Los vientos progresistas tienen la tarea de seguir bregando por consolidar una cultura de la convivencia igualitaria y respetuosa de la diversidad, fundada en el cuidado recíproco de la dignidad humana, alejada de la vulgaridad e incultura del clasismo, del supremacismo de los barrios altos y del sexismo cotidianos. Para Morin, “una sociedad sólo puede avanzar en complejidad, es decir en libertad, en autonomía y en comunidad si progresa en solidaridad”. Esta cultura de la solidaridad y del respeto y cuidado igualitario también existe en parte ancestralmente en nuestra sociedad. George Orwell, en su observación admirativa de los usos y costumbres de la clase obrera británica, la llamó la “decencia común”. Michael Ignatieff, luego de una amplia indagación comparativa en el mundo actual, ha llamado virtudes cotidianas a aquellos valores que están presentes en medio de la diversidad, como la lealtad, la confianza y la contención, constatando que cierto orden moral siempre nace de la necesidad de creer que la vida tiene un sentido más allá de la lucha por la supervivencia.

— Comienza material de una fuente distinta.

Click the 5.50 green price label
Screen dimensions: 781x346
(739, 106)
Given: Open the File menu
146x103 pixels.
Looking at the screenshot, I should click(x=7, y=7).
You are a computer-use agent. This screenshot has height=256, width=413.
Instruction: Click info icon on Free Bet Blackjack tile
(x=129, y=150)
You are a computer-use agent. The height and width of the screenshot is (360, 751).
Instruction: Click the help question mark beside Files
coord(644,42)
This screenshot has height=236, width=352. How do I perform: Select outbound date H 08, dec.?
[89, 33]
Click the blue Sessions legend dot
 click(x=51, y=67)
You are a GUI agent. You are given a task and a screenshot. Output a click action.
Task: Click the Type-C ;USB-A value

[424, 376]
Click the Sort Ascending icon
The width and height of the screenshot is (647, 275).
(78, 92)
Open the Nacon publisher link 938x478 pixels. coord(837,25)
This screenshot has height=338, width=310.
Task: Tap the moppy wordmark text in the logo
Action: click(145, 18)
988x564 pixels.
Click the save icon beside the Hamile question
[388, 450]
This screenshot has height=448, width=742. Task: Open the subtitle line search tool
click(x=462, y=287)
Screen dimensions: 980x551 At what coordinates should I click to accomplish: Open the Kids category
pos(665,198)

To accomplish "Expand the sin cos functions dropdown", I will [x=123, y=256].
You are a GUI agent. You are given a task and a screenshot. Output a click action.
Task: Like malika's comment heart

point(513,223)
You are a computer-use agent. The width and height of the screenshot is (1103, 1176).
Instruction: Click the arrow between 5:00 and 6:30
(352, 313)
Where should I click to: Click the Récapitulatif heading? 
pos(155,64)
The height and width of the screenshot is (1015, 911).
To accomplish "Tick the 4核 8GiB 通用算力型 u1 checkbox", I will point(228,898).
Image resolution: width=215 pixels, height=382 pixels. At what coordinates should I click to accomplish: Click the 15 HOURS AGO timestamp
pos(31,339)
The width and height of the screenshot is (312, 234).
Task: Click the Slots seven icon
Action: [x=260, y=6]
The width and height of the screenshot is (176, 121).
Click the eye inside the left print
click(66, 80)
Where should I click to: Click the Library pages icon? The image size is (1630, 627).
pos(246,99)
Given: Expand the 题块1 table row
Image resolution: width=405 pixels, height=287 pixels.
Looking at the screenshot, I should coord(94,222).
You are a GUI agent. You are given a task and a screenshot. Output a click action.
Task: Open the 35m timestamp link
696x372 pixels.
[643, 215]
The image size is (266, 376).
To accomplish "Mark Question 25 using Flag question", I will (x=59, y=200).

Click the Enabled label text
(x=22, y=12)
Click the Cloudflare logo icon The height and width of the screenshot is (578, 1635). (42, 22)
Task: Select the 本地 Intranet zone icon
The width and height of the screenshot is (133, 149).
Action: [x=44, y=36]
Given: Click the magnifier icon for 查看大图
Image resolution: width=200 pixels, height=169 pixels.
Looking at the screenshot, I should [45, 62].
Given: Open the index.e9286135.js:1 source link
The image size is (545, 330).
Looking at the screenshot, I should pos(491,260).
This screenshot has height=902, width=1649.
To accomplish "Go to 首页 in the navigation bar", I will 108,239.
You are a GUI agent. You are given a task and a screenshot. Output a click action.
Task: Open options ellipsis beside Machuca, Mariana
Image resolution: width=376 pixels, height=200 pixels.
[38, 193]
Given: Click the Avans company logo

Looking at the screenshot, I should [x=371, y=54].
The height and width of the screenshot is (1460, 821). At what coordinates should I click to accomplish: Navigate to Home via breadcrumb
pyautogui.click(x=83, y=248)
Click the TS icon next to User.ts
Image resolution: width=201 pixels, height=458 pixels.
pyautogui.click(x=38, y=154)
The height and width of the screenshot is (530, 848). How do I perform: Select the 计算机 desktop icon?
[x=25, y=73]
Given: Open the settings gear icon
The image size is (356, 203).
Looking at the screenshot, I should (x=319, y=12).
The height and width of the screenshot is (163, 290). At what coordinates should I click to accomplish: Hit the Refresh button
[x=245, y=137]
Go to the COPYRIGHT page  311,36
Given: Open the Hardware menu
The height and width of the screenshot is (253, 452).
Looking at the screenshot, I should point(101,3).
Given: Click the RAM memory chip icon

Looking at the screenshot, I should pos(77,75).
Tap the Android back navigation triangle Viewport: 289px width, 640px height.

Chile debe también hablar hoy de utopías, y no solo de su reconstrucción económica e institucional. Como la del horizonte de construir “una sociedad del buen convivir en la diversidad”, en la que se pueda vivir bien una vida buena (Ronald Dworkin) y en la que exista una esfera pública que acoja y procese, en marcos democráticos, las discrepancias de pareceres propias de la pluralidad social y cultural y de los intereses divergentes que emanan de estructuras productivas diferenciadas insertas en el mundo global y de proyectos de vida que siempre serán humanamente diversos (ver al respecto Esto no da para más). Lograr vivir bien supone que la existencia humana se construya y desenvuelva con dignidad y autorrespeto. Una vida buena se entiende como aquella que persigue los propósitos éticos de cada cual y el respeto a la importancia de la vida digna de los otros y de la vida resiliente en el planeta, en condiciones de justicia. Una sociedad de la convivencia solidaria en la diversidad requiere de la responsabilidad respecto al destino común y a los derechos y las libertades de los otros, sin renunciar a la propia identidad y a la propia cultura y enraizamiento, apoyada en instituciones políticas, económicas y sociales que contribuyan a hacerlo posible. Se necesita pasar de una sociedad de la individuación negativa y globalmente mercantilizada a una sociedad de la solidaridad, la creatividad y la cultura. Esta utopía concreta, en la expresión de Ernst Bloch o Henri Lefebvre, o bien utopía real, en la expresión de Eric Olin Wright, supone resignificar la esfera de la economía como un medio para alcanzar dimensiones de bienestar en determinadas condiciones y no como un fin en sí misma. La sociedad y la política requerirán desacoplar los objetivos de bienestar que se propongan alcanzar en cada periodo histórico de la mera métrica del crecimiento ilimitado de la producción mercantil de bienes y servicios.